START MATERIALS PROVIDED

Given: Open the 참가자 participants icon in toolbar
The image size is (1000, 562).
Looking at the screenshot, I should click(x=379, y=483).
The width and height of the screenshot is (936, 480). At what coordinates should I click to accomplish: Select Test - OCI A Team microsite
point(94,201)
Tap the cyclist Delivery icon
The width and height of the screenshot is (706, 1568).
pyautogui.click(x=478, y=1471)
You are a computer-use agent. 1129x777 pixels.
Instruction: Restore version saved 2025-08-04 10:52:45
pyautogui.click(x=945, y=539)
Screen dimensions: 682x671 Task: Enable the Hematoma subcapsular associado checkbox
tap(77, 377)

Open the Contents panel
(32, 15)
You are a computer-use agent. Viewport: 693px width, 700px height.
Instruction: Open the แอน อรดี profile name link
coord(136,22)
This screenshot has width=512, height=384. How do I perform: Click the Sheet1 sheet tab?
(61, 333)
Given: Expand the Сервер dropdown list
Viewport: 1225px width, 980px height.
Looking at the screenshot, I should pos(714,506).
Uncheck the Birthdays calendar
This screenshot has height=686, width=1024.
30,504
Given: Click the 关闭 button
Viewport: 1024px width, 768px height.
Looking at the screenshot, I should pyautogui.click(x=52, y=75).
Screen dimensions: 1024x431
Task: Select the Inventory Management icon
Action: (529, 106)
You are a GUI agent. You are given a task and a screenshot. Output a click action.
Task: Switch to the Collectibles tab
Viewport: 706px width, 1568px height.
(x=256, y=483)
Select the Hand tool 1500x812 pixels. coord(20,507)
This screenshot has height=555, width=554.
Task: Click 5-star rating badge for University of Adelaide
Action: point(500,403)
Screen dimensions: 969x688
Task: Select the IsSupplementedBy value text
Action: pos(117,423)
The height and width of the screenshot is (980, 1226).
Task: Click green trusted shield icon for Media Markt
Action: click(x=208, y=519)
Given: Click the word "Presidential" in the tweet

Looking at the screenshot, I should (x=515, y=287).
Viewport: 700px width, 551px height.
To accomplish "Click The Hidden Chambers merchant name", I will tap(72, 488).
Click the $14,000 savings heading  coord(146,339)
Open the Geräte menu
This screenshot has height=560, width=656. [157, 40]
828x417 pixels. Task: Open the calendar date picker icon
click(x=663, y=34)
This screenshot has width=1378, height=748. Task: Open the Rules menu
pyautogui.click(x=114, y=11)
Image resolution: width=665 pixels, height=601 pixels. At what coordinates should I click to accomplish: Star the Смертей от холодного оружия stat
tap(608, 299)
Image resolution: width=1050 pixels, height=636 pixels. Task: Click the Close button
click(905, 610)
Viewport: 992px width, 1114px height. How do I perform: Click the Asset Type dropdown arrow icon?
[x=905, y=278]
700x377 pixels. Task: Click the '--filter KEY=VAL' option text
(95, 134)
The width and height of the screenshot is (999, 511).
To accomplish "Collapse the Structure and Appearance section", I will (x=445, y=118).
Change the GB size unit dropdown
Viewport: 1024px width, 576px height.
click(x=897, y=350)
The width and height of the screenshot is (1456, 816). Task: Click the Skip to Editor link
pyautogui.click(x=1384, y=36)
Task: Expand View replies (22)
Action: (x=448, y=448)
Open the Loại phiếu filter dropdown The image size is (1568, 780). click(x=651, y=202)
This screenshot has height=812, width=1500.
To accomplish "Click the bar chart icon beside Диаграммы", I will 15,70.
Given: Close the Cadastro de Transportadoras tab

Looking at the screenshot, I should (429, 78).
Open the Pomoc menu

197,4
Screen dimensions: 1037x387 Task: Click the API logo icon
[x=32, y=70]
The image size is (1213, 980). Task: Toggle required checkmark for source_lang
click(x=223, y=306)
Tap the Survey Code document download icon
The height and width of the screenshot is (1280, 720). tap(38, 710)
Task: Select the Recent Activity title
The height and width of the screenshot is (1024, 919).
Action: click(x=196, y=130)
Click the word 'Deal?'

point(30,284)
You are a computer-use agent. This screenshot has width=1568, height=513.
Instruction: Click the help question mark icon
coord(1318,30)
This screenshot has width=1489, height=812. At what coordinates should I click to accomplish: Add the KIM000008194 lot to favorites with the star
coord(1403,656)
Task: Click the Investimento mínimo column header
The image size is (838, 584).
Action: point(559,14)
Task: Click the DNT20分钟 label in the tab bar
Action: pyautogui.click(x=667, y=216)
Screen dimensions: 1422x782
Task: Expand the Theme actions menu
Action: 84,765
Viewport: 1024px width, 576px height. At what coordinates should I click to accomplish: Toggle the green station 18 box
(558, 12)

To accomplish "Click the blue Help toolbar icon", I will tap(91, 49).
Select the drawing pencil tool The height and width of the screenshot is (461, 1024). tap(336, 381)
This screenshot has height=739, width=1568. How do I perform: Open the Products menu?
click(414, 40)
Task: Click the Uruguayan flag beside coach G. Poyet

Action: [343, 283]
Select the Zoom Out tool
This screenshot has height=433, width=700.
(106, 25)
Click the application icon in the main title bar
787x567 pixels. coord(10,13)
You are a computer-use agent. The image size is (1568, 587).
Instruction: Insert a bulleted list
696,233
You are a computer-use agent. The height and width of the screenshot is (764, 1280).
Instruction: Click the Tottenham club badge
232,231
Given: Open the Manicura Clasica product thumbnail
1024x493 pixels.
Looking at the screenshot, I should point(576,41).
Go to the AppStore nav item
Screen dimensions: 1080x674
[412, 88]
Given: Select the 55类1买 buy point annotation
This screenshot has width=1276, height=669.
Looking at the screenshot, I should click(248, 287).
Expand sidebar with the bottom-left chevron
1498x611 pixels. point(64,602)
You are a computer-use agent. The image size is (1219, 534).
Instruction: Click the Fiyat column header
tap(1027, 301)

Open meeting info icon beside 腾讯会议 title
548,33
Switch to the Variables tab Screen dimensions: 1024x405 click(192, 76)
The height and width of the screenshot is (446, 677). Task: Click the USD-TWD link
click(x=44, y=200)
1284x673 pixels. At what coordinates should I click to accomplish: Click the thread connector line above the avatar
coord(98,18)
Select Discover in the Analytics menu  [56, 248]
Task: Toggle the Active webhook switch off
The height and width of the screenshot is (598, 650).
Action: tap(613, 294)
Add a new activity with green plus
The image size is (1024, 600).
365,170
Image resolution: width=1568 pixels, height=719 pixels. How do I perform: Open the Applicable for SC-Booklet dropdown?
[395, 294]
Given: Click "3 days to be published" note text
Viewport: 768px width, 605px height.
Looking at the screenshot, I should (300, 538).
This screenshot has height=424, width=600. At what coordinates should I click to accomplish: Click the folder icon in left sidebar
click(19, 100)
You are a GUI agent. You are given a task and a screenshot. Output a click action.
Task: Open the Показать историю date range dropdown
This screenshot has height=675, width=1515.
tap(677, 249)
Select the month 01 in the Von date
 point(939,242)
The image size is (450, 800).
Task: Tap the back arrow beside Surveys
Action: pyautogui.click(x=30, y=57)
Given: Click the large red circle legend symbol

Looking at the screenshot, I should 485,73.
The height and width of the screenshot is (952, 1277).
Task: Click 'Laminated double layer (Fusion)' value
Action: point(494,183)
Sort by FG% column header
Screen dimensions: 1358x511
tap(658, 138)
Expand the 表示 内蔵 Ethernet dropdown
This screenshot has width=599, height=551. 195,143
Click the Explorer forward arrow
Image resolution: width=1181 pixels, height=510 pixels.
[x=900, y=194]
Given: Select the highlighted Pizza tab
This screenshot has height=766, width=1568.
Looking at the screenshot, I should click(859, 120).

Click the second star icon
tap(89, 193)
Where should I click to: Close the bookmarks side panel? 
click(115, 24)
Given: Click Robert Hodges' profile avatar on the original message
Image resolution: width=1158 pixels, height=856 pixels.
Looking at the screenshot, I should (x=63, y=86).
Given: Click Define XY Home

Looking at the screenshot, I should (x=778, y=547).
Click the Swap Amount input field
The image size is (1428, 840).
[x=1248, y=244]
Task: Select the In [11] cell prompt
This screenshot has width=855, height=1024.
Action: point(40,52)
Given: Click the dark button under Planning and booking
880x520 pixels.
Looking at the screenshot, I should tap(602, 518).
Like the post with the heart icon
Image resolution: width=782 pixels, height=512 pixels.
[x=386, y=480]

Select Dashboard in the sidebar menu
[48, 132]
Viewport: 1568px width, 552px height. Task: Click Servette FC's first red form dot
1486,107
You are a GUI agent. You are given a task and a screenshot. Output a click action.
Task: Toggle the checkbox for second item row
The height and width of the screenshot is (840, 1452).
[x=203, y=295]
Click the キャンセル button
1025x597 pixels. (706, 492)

END MATERIALS PROVIDED

__ABOUT THIS EXERCISE__
Nothing but the lines holding the word "agent" should be returned from the listing above.

__TASK OUTPUT__
You are a computer-use agent. 1129x777 pixels.
You are a computer-use agent. Viewport: 693px width, 700px height.
You are a GUI agent. You are given a task and a screenshot. Output a click action.
You are a computer-use agent. This screenshot has width=1568, height=513.
You are a computer-use agent. The image size is (1568, 587).
You are a computer-use agent. The height and width of the screenshot is (764, 1280).
You are a computer-use agent. The image size is (1219, 534).
You are a GUI agent. You are given a task and a screenshot. Output a click action.
You are a GUI agent. You are given a task and a screenshot. Output a click action.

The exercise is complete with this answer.